ACT should be familiar with the proper standard of review for its disappointed bidder claim under the APA; it unsuccessfully challenged USAID's implementation of the cargo preference laws in a case before the District of the District of Columbia. See American Cargo Trans., Inc. v. Natsios, 429 F. Supp. 2d 139 (D.D.C. 2006), aff'd, American Cargo Trans. v. Tobias, 222 Fed. App. 2 (2007). The ultimate standard is whether the Government's conduct was arbitrary and capricious toward the bidder-claimant. Id. at 146 (citing Old Dominion Dairy Prods., Inc. v. Sec'y of Def., 631 F.2d 953, 960 (D.C. Cir. 1980)); see Armstrong, 514 F.2d at 403. "The APA arbitrary and capricious standard of review is narrow in scope and does not permit this Court to substitute its own judgment for that of the USAID." American Cargo Trans., 429 F. Supp. 2d at 147.

ACT attempts to avoid the standard of review applied to disappointed bidders by invoking this court's maritime jurisdiction. See Exxon Corp. v. Cent. Gulf Lines, Inc., 500 U.S. 603 (1991) (setting forth the standard that the nature and subject matter of the contract in question should control whether maritime jurisdiction exists). The Court of Federal Claims and the Northern District of California have held that bid solicitations and bid proposals are not severable from the maritime contracts into which the successful bidders enter and, therefore, bid-protest claims are admiralty actions properly before the district courts. See Patriot Contract Servs., LLC v. United States, No. C-04-5428 MJJ, 2005 WL 851019 (N.D. Cal. Apr. 13, 2005), vacated as moot, No. 05-1443, 2005 WL 2863042 (Fed. Cir. Oct. 19, 2005) (noting that prevailing party voluntarily dismissed case); Puglia Eng'g v. U.S. Coast Guard, No. C 04-04794 CRB, 2005 WL 106785 (N.D. Cal. Jan. 18, 2005); Asta Eng'g, Inc. v. United States, 46 Fed. Cl. 674 (Ct. Fed. Cl. 2000); Bayship Mgmt., Inc., 43 Fed. Cl. 535 (Ct. Fed. Cl. 1999). That recognition does not mean, however, that courts will review a disappointed bidder's claims differently. The same courts that found SAA jurisdiction for disappointed bidder cases have applied the APA's arbitrary and capricious standard to the agency's actions. See, e.g., Patriot Contract Servs. v. United States, 388 F. Supp. 2d 1010, 1018 (N.D. Cal. 2005) (citing Chevron U.S.A., Inc. v. Natural Res. Def. Council, Inc., 467 U.S. 837 (1984) for rule that courts should respect an executive-branch agency's reasonable interpretation of statutes and regulations the agency is charged with administering); Puglia Eng'g, 2005 WL 106785 at *4.

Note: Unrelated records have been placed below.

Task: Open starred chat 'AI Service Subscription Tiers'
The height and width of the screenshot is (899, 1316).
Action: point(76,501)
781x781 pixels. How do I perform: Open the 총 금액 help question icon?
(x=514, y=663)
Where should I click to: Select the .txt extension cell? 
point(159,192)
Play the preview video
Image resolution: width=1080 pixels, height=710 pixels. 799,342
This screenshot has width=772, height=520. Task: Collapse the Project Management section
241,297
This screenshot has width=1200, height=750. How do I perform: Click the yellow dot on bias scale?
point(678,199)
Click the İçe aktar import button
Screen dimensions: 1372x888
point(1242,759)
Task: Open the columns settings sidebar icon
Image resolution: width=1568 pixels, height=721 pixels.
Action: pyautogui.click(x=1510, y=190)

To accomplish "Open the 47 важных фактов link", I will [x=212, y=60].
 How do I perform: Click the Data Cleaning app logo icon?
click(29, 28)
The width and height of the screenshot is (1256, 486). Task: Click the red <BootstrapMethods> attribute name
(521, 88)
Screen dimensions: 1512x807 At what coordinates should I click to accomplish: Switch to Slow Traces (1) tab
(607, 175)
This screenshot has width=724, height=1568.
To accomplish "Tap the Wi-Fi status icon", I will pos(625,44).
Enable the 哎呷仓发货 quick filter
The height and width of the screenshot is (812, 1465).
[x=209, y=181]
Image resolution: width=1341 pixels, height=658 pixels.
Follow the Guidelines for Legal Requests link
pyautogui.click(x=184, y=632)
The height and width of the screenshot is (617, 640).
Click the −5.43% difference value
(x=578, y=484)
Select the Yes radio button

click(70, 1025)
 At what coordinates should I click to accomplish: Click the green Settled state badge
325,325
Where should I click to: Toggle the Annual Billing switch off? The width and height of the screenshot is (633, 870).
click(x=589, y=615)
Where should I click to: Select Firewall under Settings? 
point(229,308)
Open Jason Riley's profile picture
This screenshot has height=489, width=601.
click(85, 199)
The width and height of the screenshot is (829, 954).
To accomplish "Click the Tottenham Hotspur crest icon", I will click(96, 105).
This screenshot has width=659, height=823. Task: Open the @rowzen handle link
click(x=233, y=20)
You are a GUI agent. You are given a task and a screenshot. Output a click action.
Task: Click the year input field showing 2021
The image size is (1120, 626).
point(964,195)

The court here chooses to apply the APA directly to ACT's allegation that the Government did not properly apply its regulation implementing the cargo preference laws. The solicitation of these bids was conducted by a freight forwarder working on behalf of private charities. Had ACT won the bid, it would have entered into a contract with the private charities, not the Government. ACT challenges the Government's implied-in-fact contract to make fair recommendations to these charities, who then had an implied-in-fact contract to fairly consider bids before entering into maritime contracts with successful bidders. The court harbors concerns that this daisy-chained linkage of implied-in-fact contracts may run afoul of the preliminary contract doctrine, which provides that disputes arising out of preliminary services contracts do not invoke maritime jurisdiction. See Shipping Fin. Servs. Corp. v. Drakos, 140 F.3d 129, 132-33 (2d Cir. 1998). There is no question, however, that the Government's conduct qualifies under the APA as "[a]gency action made reviewable by statute and final agency action for which there is no other adequate remedy in a court." 5 U.S.C. § 704. The court therefore invokes federal question jurisdiction to apply the APA standard of review but notes that the arbitrary and capricious standard would apply even if the scrim of the SAA were utilized.

"The rationale behind the doctrine is that services that are preliminary to, as opposed to being a part of, maritime contracts are too remote to be heard as maritime claims." Shipping Fin. Servs., 140 F.3d at 133.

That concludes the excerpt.